Dans une nouvelle étude, ces derniers ont voulu évaluer les effets à long terme de l’usage des traitements sur le microbiote intestinal. Pour les travaux, l’équipe a analysé des échantillons de selles et les dossiers d'ordonnances de 2.509 personnes de la Biobanque estonienne. Parmi les médicaments pris en compte, on retrouve les antibiotiques, les antidépresseurs, les bêtabloquants, les inhibiteurs de la pompe à protons et les benzodiazépines.
Antibiotiques, bêtabloquants, benzodiazépines… Les médicaments ont tous laissé des "empreintes" microbiennes
Les résultats ont montré que l'utilisation passée de médicaments était associée à des modifications du microbiote intestinal. Dans le détail, les effets des antibiotiques, des psycholeptiques, des antidépresseurs, des inhibiteurs de la pompe à protons et des bêta-bloquants sont détectables non seulement au moment du prélèvement, mais également plusieurs années après leur utilisation. "Cet effet peut être 'additif' : plus un médicament est utilisé, plus son impact sur le microbiome est important", peut-on lire dans l’étude publiée sur mSystems.
D’après les auteurs, les benzodiazépines, couramment prescrites contre l'anxiété, ont eu des effets sur le microbiote comparables à ceux des antibiotiques à large spectre. "Les données montrent également que des médicaments de la même classe, potentiellement utilisés pour la même affection, comme le diazépam et l'alprazolam, peuvent différer dans leur degré de perturbation du microbiote."
◆ ◆ ◆ ◆
QUESTIONS À TRAITER =
• 1. Recopiez le passage du texte sur les médicaments et le microbiote intestinal, de « Dans une nouvelle » jusqu'à « et les benzodiazépines. » inclus.
• 2. Écrivez la suite du texte sur les effets des médicaments sur le microbiote intestinal, en commençant juste après sa dernière phrase.
◆ ◆ ◆ ◆
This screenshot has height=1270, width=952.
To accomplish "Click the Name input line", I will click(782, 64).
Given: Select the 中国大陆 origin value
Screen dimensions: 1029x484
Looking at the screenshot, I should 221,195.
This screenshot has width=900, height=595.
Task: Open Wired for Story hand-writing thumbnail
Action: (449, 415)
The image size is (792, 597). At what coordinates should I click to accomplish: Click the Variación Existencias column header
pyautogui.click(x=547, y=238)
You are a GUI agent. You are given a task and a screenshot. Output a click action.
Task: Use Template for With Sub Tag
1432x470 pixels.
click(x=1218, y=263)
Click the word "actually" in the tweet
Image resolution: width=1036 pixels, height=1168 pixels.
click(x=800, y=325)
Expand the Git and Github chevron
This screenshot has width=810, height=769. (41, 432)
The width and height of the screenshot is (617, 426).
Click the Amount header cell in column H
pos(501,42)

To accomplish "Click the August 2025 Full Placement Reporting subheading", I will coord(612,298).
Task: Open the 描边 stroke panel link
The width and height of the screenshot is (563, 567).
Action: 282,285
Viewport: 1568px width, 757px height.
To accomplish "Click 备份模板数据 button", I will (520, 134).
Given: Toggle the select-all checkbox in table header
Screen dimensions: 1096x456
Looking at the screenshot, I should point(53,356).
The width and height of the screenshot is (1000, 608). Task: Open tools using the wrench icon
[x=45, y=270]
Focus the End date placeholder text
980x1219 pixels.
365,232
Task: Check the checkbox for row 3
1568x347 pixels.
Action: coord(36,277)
◆ ◆ ◆ ◆
RÉPONSES ATTENDUES =
• 1.
Dans une nouvelle étude, ces derniers ont voulu évaluer les effets à long terme de l’usage des traitements sur le microbiote intestinal. Pour les travaux, l’équipe a analysé des échantillons de selles et les dossiers d'ordonnances de 2.509 personnes de la Biobanque estonienne. Parmi les médicaments pris en compte, on retrouve les antibiotiques, les antidépresseurs, les bêtabloquants, les inhibiteurs de la pompe à protons et les benzodiazépines.

• 2.
Un effet de causalité mis en avant
Lors d’une deuxième analyse, menée grâce aux échantillons de 328 adultes, il a été confirmé que l'instauration ou l'arrêt de certains médicaments provoquait des modifications microbiennes prévisibles, suggérant des effets de causalité. "Malgré la petite taille de l'échantillon de la deuxième analyse, nous avons pu vérifier les effets à long terme des inhibiteurs de la pompe à protons, des inhibiteurs sélectifs de la recapture de la sérotonine et des antibiotiques, tels que les pénicillines en association et les macrolides. (…) Nous espérons que cela encouragera les chercheurs et les cliniciens à prendre en compte l’historique des médicaments lors de l’interprétation des données du microbiote", ont conclu les scientifiques.